Music City Baroque celebrates Cinco de Mayo in high style

mcbSome of the world’s most intriguing musical treasure hunts are currently going on in old cathedrals and mission churches in the Southwest United States and Mexico. There, in dusty nooks, crannies and cubbyholes, musicologists are finding the long-forgotten masterpieces of the Spanish New World.

The New World composers – some transplants from Italy and Spain, others who were born and bred in Latin American – created a large body of spectacular sacred and secular music. On Sunday afternoon at Vanderbilt University’s Benton Chapel, Music City Baroque under the direction of artistic director emeritus Murray Somerville will present a program called “¡Hacemos Fiesta!,” featuring Baroque and early-classical music of Mexico. The concert celebrates Cinco de Mayo.

“At first blush, a lot of this music sounds European,” says Somerville, who was on the phone from his home in South Carolina. “But the sound of indigenous music does work its way in, especially in terms of rhythm and percussion.”

A lot of the music that was created in 18th-century Mexico and its territories was liturgical, and so Music City Baroque’s chorus will be kept busy on Sunday.

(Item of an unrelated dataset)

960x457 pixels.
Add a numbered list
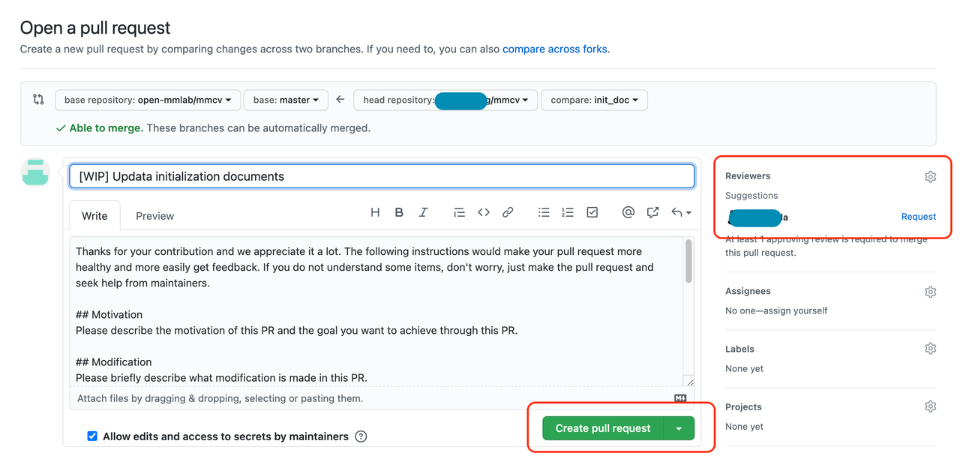(568, 212)
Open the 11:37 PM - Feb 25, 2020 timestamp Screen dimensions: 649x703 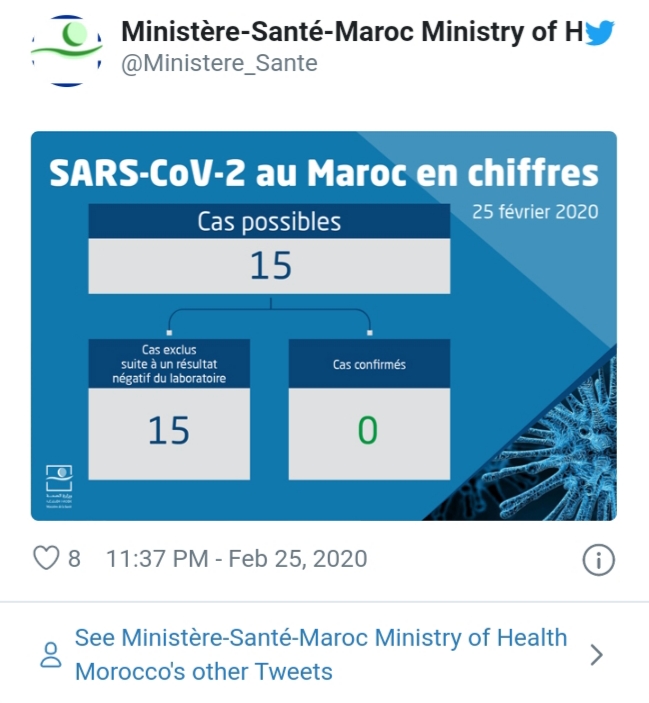[x=236, y=559]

Among other things, the chorus will perform the “Gloria” from the Mass in D by Ignacio de Jerusalem, an Italian-born composer who emigrated to Mexico in the 1740s.

Manuel de Zumaya was homegrown – born in Mexico around 1678 – and eventually became the chapelmaster of Mexico City’s cathedral. He’ll be represented on the program by his utterly charming Sol-fa de Pedro.

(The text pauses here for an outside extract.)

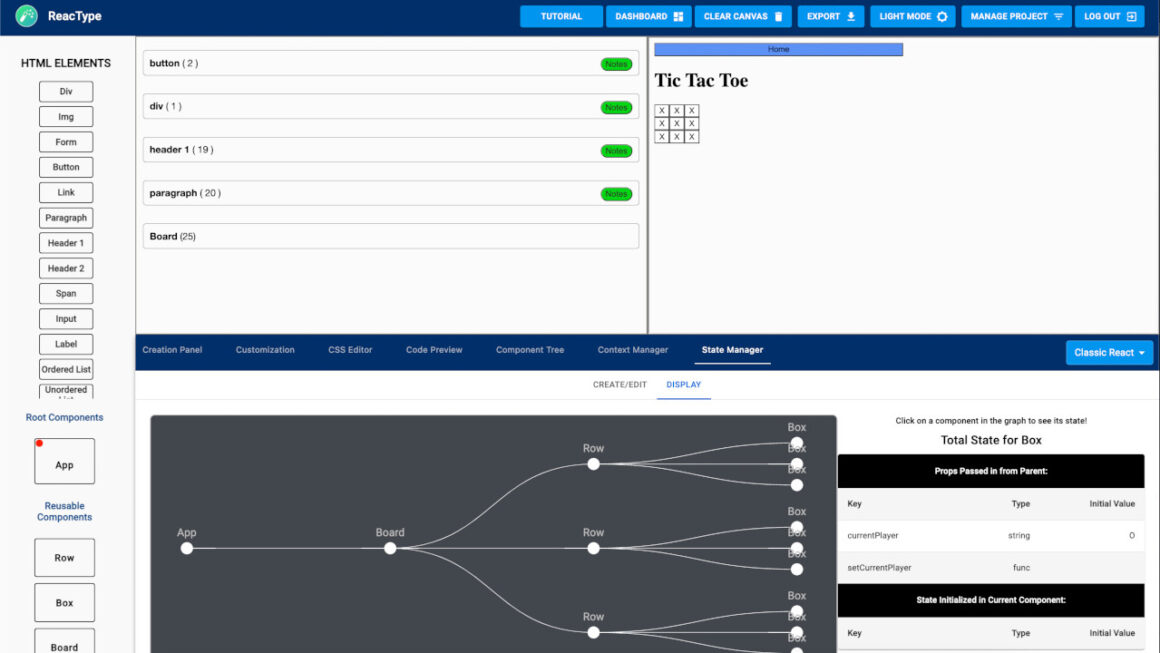
Task: Expand Manage Project menu
Action: tap(1016, 17)
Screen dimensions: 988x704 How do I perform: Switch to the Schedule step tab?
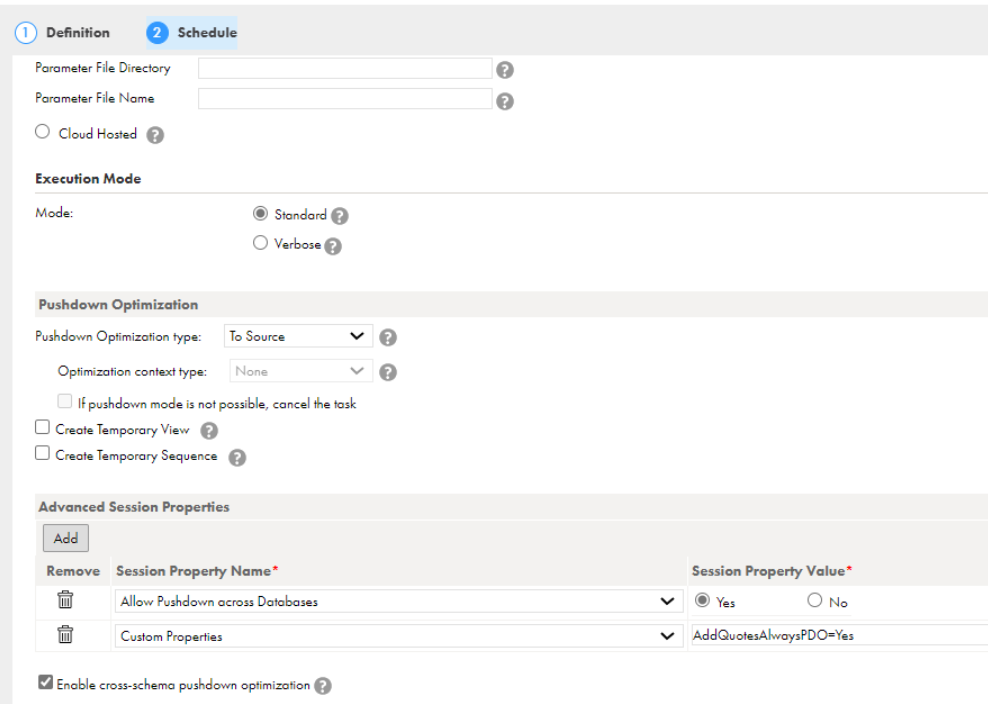tap(192, 33)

In addition to liturgical music, Music City Baroque will perform a kind of secular song called the villancico. These tunes are known primarily today as Mexican carols. Performances of these pieces will include traditional New World percussion instruments, including deer hooves and turtle-shell drums.

Music City Baroque vocalist Marieke Sattler, a linguistic anthropologist at Vanderbilt who specializes in the indigenous languages of Latin American, has served as one of this program’s principal advisers, guiding the musicians through the ephemera of New World culture. Her idea was to create a program that mirrors a Mexican festival, a performance that begins in church and then spills out onto the street.

“It’s going to be a festive performance,” she says.


Music City Baroque performs baroque and early-classical music of the Spanish New World. The free performance is 3 p.m. Sunday, May 5 at Vanderbilt University’s Benton Chapel, located in the Divinity School, 411 21st Ave. South.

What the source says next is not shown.